→ Set task: Reproduce the rows below with every "GUI agent" renamed to "screen agent", leaving everything else untouched.

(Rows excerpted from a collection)
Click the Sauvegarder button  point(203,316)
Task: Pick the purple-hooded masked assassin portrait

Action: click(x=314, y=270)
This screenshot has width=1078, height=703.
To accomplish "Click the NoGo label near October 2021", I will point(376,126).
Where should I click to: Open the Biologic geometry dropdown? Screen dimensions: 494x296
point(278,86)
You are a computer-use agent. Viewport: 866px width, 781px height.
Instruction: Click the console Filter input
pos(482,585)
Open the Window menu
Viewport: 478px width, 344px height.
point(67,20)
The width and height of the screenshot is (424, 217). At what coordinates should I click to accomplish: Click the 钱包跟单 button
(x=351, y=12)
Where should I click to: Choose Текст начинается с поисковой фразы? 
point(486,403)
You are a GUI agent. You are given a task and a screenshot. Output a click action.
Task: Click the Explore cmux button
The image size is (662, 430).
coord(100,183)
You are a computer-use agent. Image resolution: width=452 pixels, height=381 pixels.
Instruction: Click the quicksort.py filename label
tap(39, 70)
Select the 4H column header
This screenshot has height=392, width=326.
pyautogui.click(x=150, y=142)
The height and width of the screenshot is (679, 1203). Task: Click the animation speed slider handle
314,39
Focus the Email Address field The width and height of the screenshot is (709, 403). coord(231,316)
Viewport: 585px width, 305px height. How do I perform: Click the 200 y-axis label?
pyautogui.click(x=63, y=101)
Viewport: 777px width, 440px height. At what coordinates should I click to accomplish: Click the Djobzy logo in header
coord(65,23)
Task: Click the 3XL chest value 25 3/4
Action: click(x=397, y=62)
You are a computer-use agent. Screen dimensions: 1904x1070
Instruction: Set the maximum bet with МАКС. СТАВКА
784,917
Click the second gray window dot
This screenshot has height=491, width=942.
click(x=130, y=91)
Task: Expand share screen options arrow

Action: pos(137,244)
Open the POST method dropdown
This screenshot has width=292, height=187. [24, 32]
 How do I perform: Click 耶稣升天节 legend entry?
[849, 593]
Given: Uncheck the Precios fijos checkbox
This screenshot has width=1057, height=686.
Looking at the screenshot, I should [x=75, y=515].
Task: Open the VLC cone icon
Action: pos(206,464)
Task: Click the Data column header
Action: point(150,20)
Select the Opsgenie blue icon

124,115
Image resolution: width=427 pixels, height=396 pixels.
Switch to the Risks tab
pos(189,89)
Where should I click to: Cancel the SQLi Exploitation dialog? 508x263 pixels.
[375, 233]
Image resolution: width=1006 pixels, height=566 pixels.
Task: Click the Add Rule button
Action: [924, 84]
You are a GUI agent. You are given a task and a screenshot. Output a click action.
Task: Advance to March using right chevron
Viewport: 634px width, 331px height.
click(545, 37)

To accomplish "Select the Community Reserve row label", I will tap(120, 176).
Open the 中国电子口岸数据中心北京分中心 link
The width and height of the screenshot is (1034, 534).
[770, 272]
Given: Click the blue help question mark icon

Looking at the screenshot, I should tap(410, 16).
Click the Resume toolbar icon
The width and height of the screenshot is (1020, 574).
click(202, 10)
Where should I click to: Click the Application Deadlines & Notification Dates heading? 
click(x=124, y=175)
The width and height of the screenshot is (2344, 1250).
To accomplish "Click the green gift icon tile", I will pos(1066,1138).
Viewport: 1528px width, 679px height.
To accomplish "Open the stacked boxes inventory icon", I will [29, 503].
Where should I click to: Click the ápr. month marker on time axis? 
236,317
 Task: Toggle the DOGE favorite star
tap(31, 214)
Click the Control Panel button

→ Finished answer:
Click the Sauvegarder button  point(203,316)
Task: Pick the purple-hooded masked assassin portrait

Action: click(x=314, y=270)
This screenshot has width=1078, height=703.
To accomplish "Click the NoGo label near October 2021", I will point(376,126).
Where should I click to: Open the Biologic geometry dropdown? Screen dimensions: 494x296
point(278,86)
You are a computer-use agent. Viewport: 866px width, 781px height.
Instruction: Click the console Filter input
pos(482,585)
Open the Window menu
Viewport: 478px width, 344px height.
point(67,20)
The width and height of the screenshot is (424, 217). At what coordinates should I click to accomplish: Click the 钱包跟单 button
(x=351, y=12)
Where should I click to: Choose Текст начинается с поисковой фразы? 
point(486,403)
You are a screen agent. You are given a task and a screenshot. Output a click action.
Task: Click the Explore cmux button
The image size is (662, 430).
coord(100,183)
You are a computer-use agent. Image resolution: width=452 pixels, height=381 pixels.
Instruction: Click the quicksort.py filename label
tap(39, 70)
Select the 4H column header
This screenshot has height=392, width=326.
pyautogui.click(x=150, y=142)
The height and width of the screenshot is (679, 1203). Task: Click the animation speed slider handle
314,39
Focus the Email Address field The width and height of the screenshot is (709, 403). coord(231,316)
Viewport: 585px width, 305px height. How do I perform: Click the 200 y-axis label?
pyautogui.click(x=63, y=101)
Viewport: 777px width, 440px height. At what coordinates should I click to accomplish: Click the Djobzy logo in header
coord(65,23)
Task: Click the 3XL chest value 25 3/4
Action: click(x=397, y=62)
You are a computer-use agent. Screen dimensions: 1904x1070
Instruction: Set the maximum bet with МАКС. СТАВКА
784,917
Click the second gray window dot
This screenshot has height=491, width=942.
click(x=130, y=91)
Task: Expand share screen options arrow

Action: pos(137,244)
Open the POST method dropdown
This screenshot has width=292, height=187. [24, 32]
 How do I perform: Click 耶稣升天节 legend entry?
[849, 593]
Given: Uncheck the Precios fijos checkbox
This screenshot has width=1057, height=686.
Looking at the screenshot, I should [x=75, y=515].
Task: Open the VLC cone icon
Action: pos(206,464)
Task: Click the Data column header
Action: point(150,20)
Select the Opsgenie blue icon

124,115
Image resolution: width=427 pixels, height=396 pixels.
Switch to the Risks tab
pos(189,89)
Where should I click to: Cancel the SQLi Exploitation dialog? 508x263 pixels.
[375, 233]
Image resolution: width=1006 pixels, height=566 pixels.
Task: Click the Add Rule button
Action: [924, 84]
You are a screen agent. You are given a task and a screenshot. Output a click action.
Task: Advance to March using right chevron
Viewport: 634px width, 331px height.
click(545, 37)

To accomplish "Select the Community Reserve row label", I will tap(120, 176).
Open the 中国电子口岸数据中心北京分中心 link
The width and height of the screenshot is (1034, 534).
[770, 272]
Given: Click the blue help question mark icon

Looking at the screenshot, I should tap(410, 16).
Click the Resume toolbar icon
The width and height of the screenshot is (1020, 574).
click(202, 10)
Where should I click to: Click the Application Deadlines & Notification Dates heading? 
click(x=124, y=175)
The width and height of the screenshot is (2344, 1250).
To accomplish "Click the green gift icon tile", I will pos(1066,1138).
Viewport: 1528px width, 679px height.
To accomplish "Open the stacked boxes inventory icon", I will [29, 503].
Where should I click to: Click the ápr. month marker on time axis? 
236,317
 Task: Toggle the DOGE favorite star
tap(31, 214)
Click the Control Panel button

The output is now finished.